■ Recorded data:
• • • • •
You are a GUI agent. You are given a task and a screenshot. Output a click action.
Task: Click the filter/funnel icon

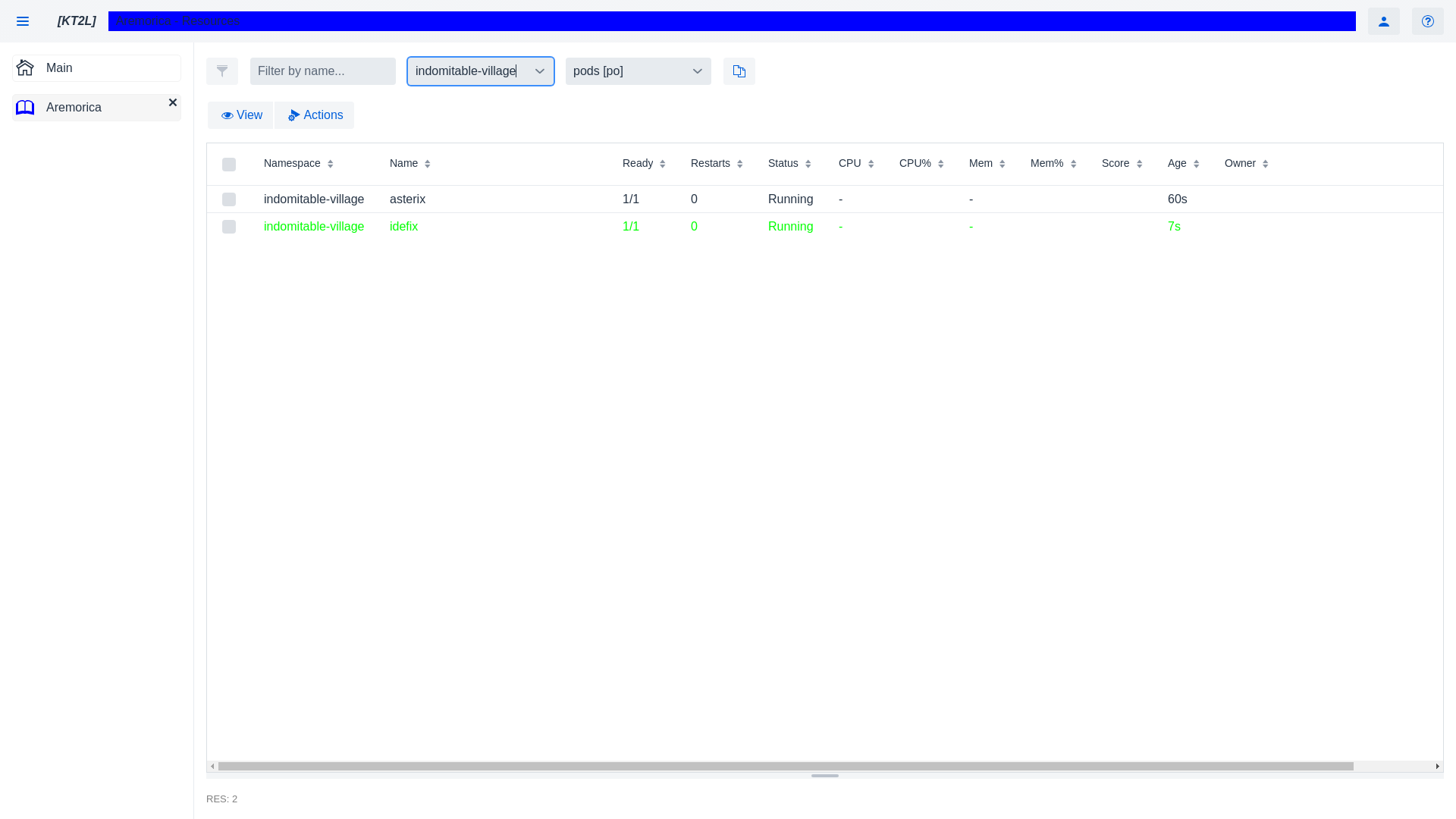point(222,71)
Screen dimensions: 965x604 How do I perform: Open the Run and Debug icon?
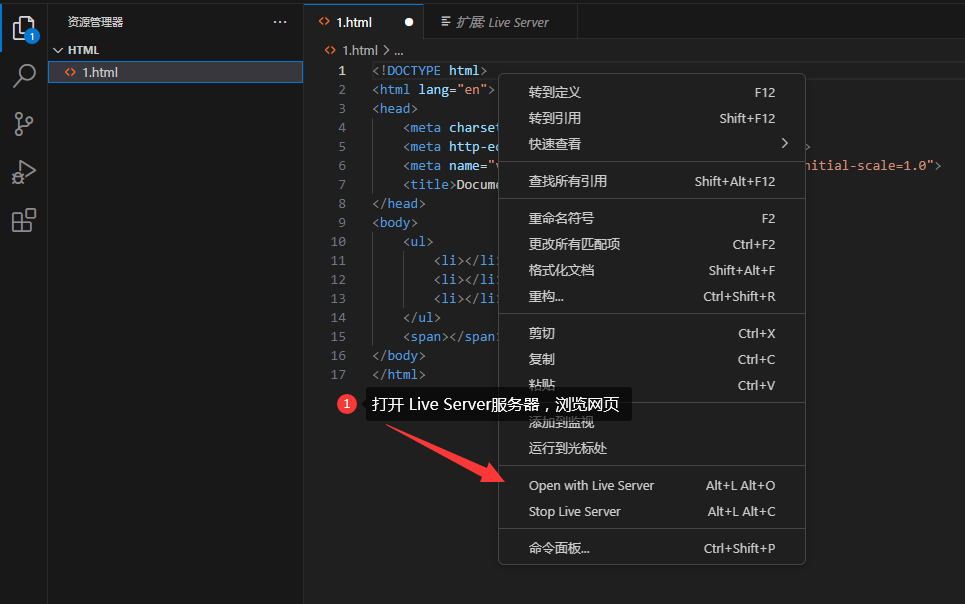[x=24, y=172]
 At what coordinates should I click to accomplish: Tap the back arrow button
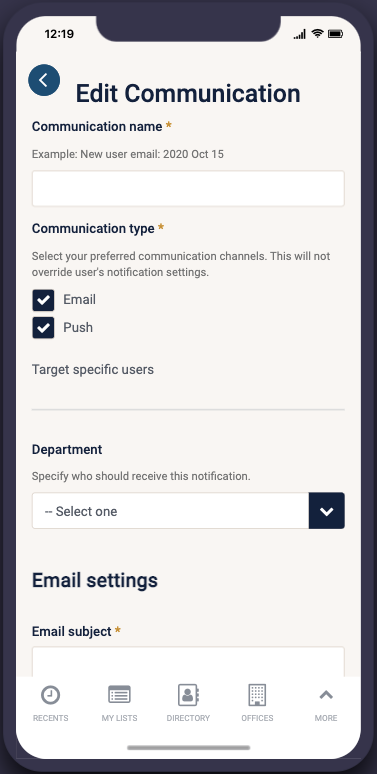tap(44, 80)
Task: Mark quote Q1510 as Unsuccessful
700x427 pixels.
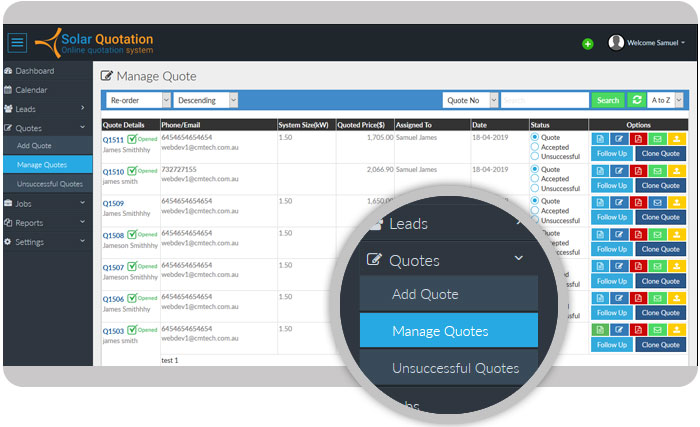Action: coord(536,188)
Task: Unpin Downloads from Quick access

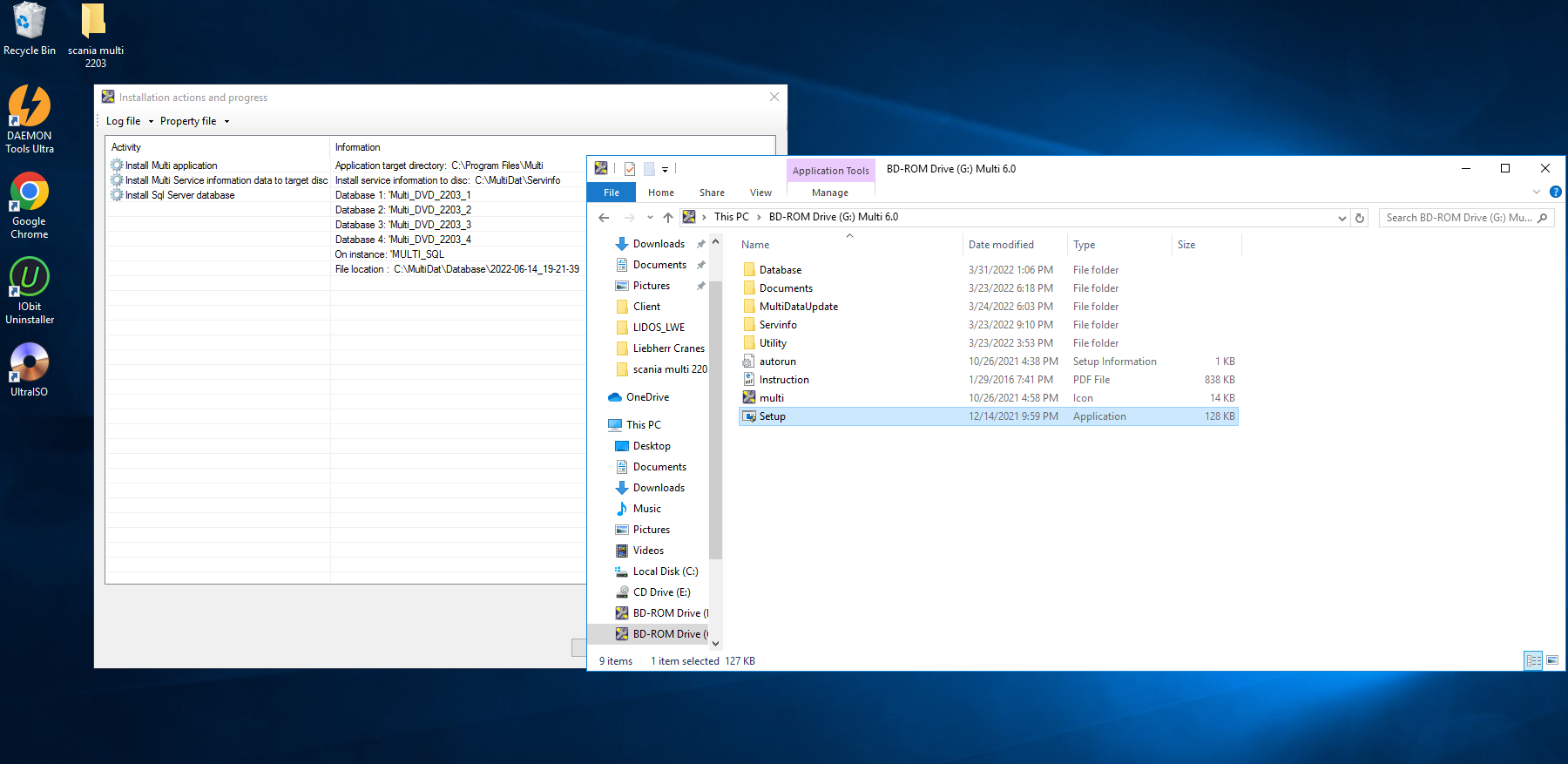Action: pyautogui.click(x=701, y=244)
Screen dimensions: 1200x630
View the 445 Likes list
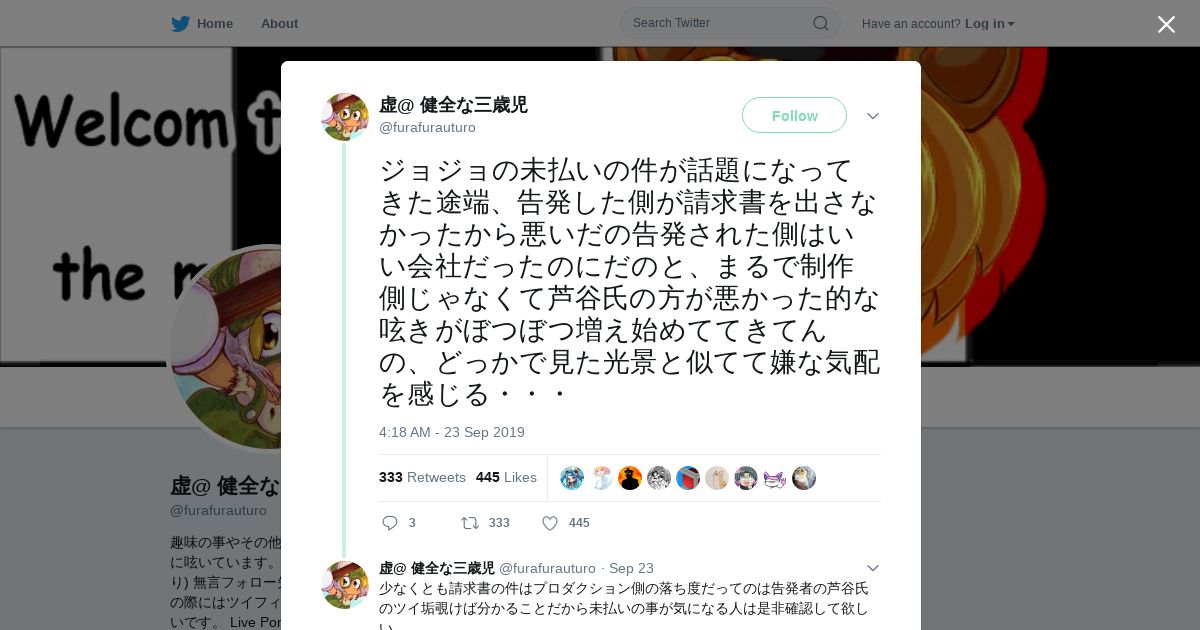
• • • • •
■ Work instruction:
An exact copy of the material is required, minus the pictures.

■ Response box:
You are a GUI agent. You are given a task and a screenshot. Output a click action.
Task: Click the filter/funnel icon

point(222,71)
Screen dimensions: 965x604 How do I perform: Open the Run and Debug icon?
[x=24, y=172]
 At what coordinates should I click to accomplish: Tap the back arrow button
tap(44, 80)
Task: Mark quote Q1510 as Unsuccessful
700x427 pixels.
Action: coord(536,188)
Task: Unpin Downloads from Quick access

Action: pyautogui.click(x=701, y=244)
Screen dimensions: 1200x630
View the 445 Likes list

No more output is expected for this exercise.